It should also be noted that the southwestern bound of large slip in the Hyuga-Nada region was moved to around 32°N for the three sub-slip distributions in Figure 6. This is because Furumura et al. (2011) confirmed that the southwestern extension of the source area around 32°N is necessary for the reproduction of tsunami heights observed during the 1707 Hoei tsunami event along the eastern coast of Kyushu Island. Therefore, in this study, we focused on the effects of up-dip and down-dip extensions of the source region on tsunami height along the Pacific coasts and in the Seto Inland Sea region.
Results and discussion
Throughout this study, in assessing simulated tsunami heights, we added the crustal vertical deformation - due to the various earthquake scenarios - to the calculated tsunami height with respect to the level of seawater at rest. Thus, the coastal tsunami height was measured from the vertical position of the site that was moved by coseismic crustal deformation. Consequently, coastal subsidence due to coseismic crustal deformation increases tsunami height, whereas uplift acts to decrease coastal inundation.

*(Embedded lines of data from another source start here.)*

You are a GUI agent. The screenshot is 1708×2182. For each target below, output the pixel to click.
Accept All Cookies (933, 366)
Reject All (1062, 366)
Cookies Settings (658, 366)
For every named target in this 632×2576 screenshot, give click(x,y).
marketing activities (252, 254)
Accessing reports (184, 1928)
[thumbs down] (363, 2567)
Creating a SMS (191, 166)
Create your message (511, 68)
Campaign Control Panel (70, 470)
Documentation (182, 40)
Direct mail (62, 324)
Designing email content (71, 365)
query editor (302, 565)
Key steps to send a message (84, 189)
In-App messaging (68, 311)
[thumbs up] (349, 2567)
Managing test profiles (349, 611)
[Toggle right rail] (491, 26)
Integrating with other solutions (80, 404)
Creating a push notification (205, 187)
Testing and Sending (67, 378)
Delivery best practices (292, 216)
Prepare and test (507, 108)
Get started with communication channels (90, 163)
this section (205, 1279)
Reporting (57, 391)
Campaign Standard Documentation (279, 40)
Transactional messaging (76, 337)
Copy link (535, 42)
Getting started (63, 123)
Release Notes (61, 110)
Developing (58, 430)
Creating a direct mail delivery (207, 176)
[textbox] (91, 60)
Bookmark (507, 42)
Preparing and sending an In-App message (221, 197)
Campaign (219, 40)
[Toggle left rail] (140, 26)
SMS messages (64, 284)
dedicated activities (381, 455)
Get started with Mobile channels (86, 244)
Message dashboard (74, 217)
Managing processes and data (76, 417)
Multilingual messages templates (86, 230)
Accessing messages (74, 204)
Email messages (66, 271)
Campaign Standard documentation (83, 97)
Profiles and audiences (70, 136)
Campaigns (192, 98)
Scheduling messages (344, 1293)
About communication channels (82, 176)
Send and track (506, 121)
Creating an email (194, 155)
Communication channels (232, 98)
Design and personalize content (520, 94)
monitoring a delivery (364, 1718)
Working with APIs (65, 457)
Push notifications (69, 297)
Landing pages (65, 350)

Tsunami heights along the Pacific coastline of Kyushu region
First, we calculated the Pacific coastal tsunami heights from the two earthquake scenarios shown in Figure 3. The source area of the larger-earthquake scenario (Figure 3a) is comparable with that of the maximum-class Nankai Trough earthquake scenario of Cabinet Office (2012), although its magnitude (Mw = 9.03) is smaller (Mw > 9.1; Cabinet Office (2012)) because of the difference in the slip amount, especially at the up-dip end. However, the magnitude of the smaller-earthquake scenario (Mw = 8.66; Figure 3b) is nearly identical to that of the previous maximum-class scenario, i.e., Mw = 8.7 (Central Disaster Prevention Council 2003).In Figure 7a, tsunami heights obtained from historical damage records from the 1707 Hoei tsunami event along the Pacific coast of the Kyushu region are plotted in orange, together with the maximum-height tsunami profiles resulting from the larger- and smaller-earthquake scenarios (plotted in black and gray, respectively). The maximum-height tsunami profile resulting from the larger-earthquake scenario is much higher than almost all those determined from historical damage records (Figure 7a). Conversely, the profiles resulting from sub-slip models 1, 2, and 3 (Figure 7b), assumed to have narrower source regions in the Hyuga-Nada region than the larger-earthquake scenario, all indicate nearly identical patterns to those obtained for the smaller-earthquake scenario (Figure 7a). Thus, the simulated tsunami heights due to the smaller-earthquake scenario and sub-slip models 1, 2, and 3 appear consistent with historical tsunami heights on the southern Pacific coast of Kyushu from Takanabe to Saiki, except for a few damaged sites. For northern damage sites along the Bungo Channel, the smaller-earthquake scenario and sub-slip model 3 are relatively consistent with historical tsunami heights.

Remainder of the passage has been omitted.